David learned a much better way. He trusted God and in doing so, he found rest, which is obviously the opposite of restlessness. He rested by learning to dwell, to be settled and stay right where he was and enjoy God there. David was able to delight in the Lord and find pleasure in Him because his focus was vertical (his eyes were on God) and not horizontal (on his problems).

 

It took patience. He had to learn to be still and to wait. However, it didn’t come overnight. Remember his affair with Bathsheba and his attempt to fix what he had done? He spent many restless days trying to fix what went wrong in his life, only to make the situation worse with each attempt.
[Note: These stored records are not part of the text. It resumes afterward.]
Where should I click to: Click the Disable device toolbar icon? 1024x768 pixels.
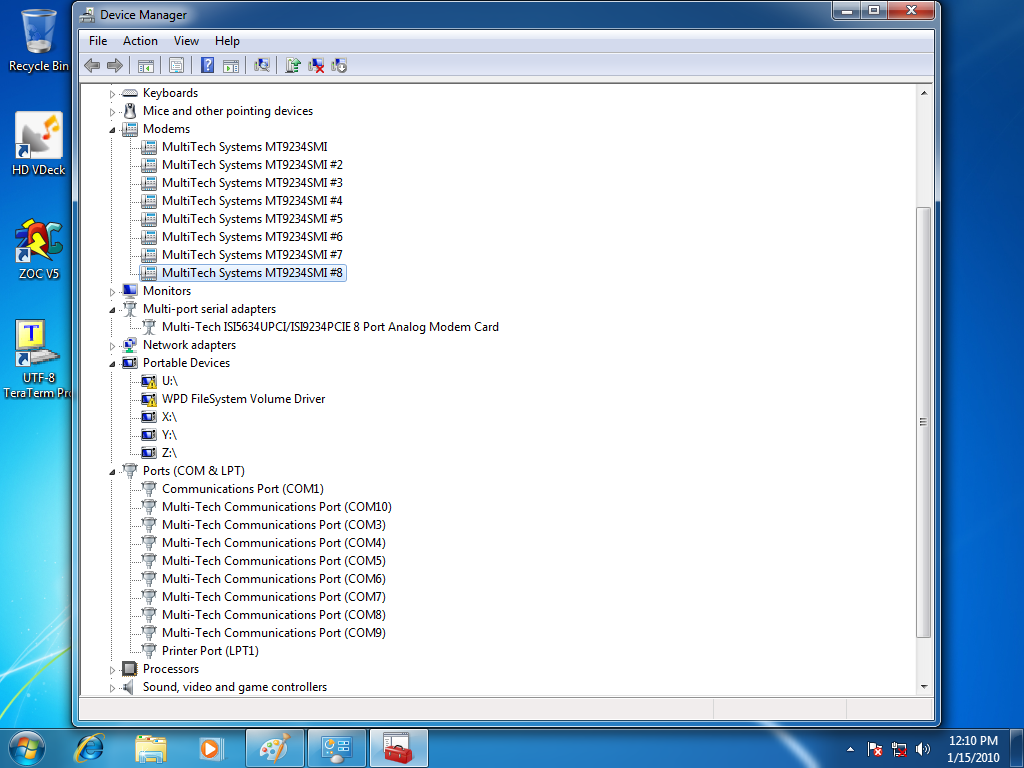click(339, 66)
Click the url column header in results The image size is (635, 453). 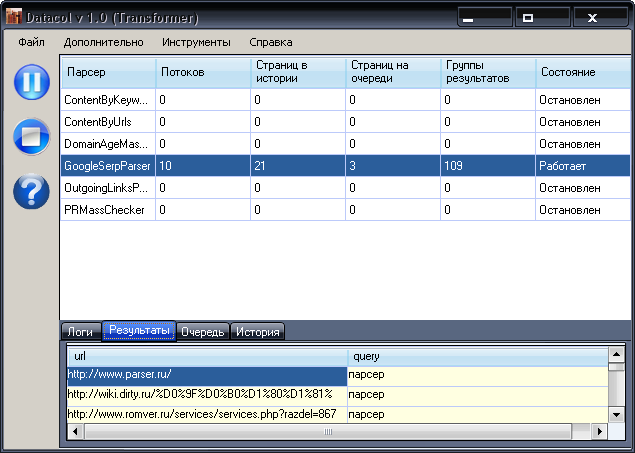coord(207,355)
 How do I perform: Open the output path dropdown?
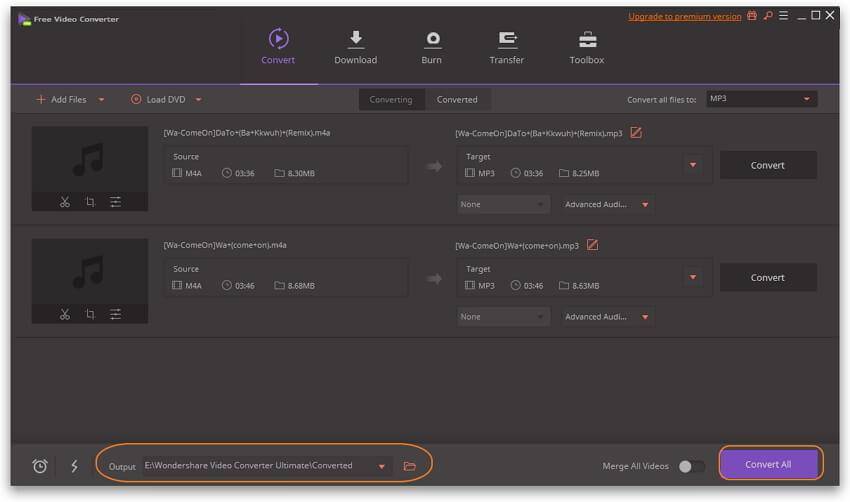381,466
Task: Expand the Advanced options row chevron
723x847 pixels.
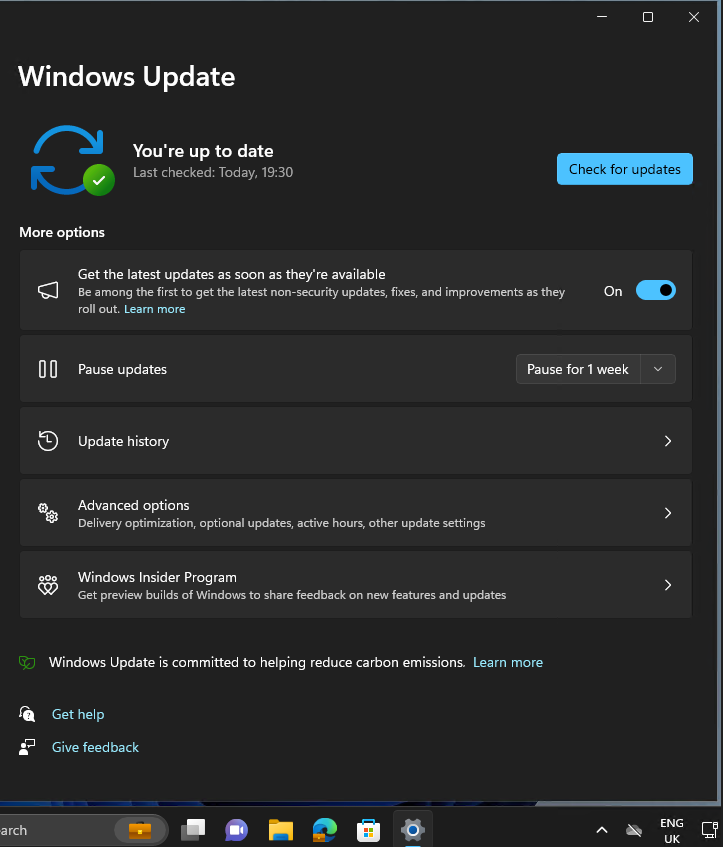Action: 667,512
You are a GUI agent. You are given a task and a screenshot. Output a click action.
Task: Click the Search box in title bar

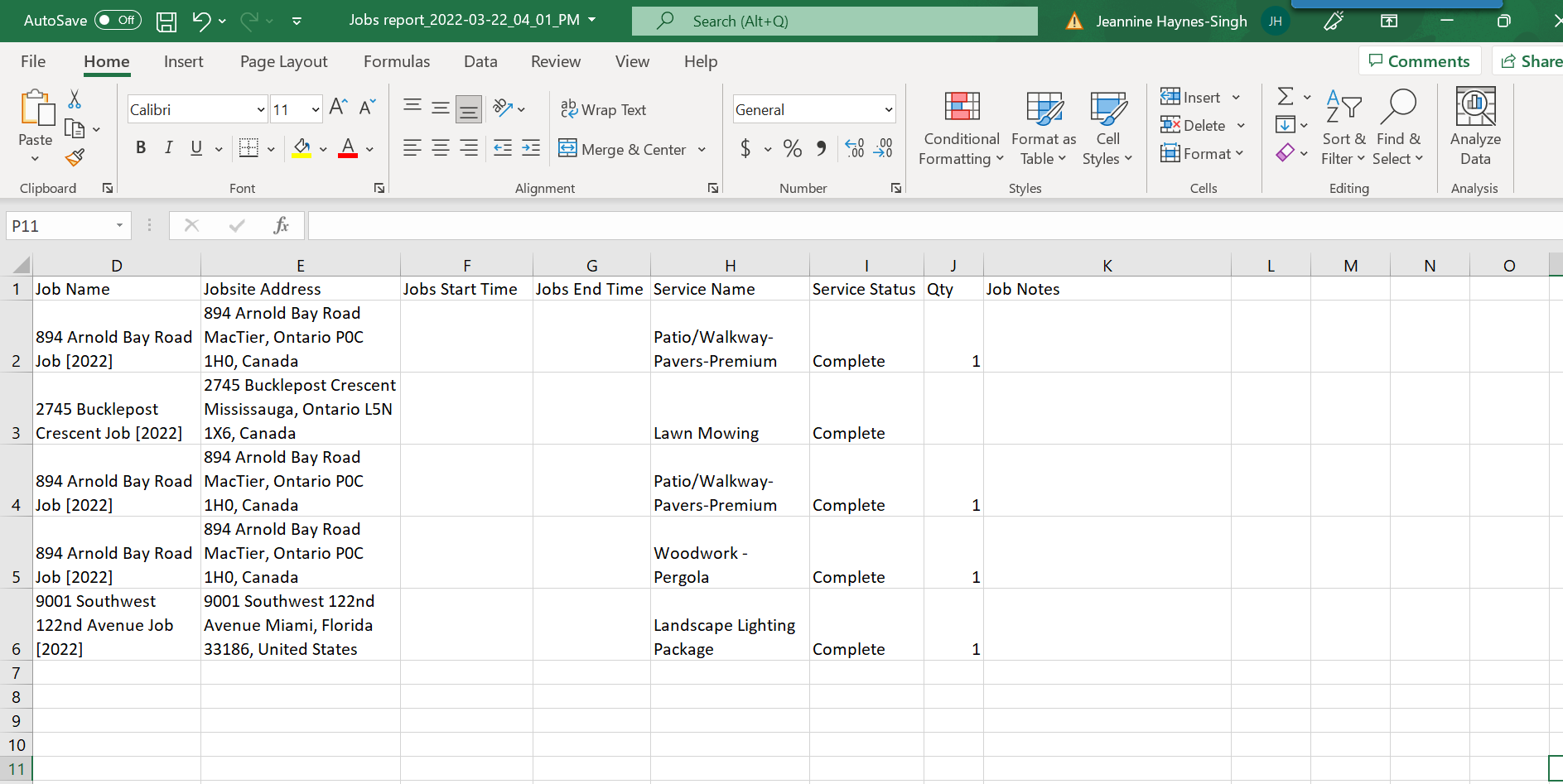click(835, 22)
While David’s situation was a sin issue, aren’t they all when it comes to not trusting God to deal with the issues in our lives?

 

I came face to face one day with God over the matter of trust. Trust is the opposite of doubt, mistrust, disbelief and skepticism. If I am not trusting, I am, instead, doubting that God can handle my situation. I am believing He isn’t going to come through for me. I am skeptical that He can or will do what He said he will do on my behalf. In essence, no matter how hard I may try to justify my thoughts or feelings or water down the truth, the truth is – I was calling God a liar. For me, that was sin as I felt I needed to take matters into my own hands. To think I need to fix what seems to be broken because somewhere inside of me, for some reason, I don’t believe that God will fix what I view as, my problem. To think that He isn’t going to fix it when I feel it needs fixing… now.

 

I’ve often ‘super-glued’ vases back together (if they weren’t shattered, as I’m not that talented!) right after I have broken it. It is often our tendency, for whatever reason (fear of discipline, forgetfulness to fix it later, etc.), to put aside what we were doing when the item was broken and to fix it right away. God, however, may not see the need to remedy our situations immediately. After all, when we try to put something back together quickly, it’s often in haste and doesn’t look so great. Again, we can look at David’s attempt to remedy his situation and see evidence of a job poorly done.

 

The answer to the super-glue attempt at life is trusting in a God who promises to give us the desires of our heart when we delight in Him. When God makes a promise, He will do it. He does not lie and can be trusted explicitly.

 

Are you restless about something? Are you struggling with trusting God to come through for you? Give over to Him now what ails you and claim His promises in Psalm 37. Wait patiently for Him to do it. The restlessness will cease and His fearpeace will come. Trust Him.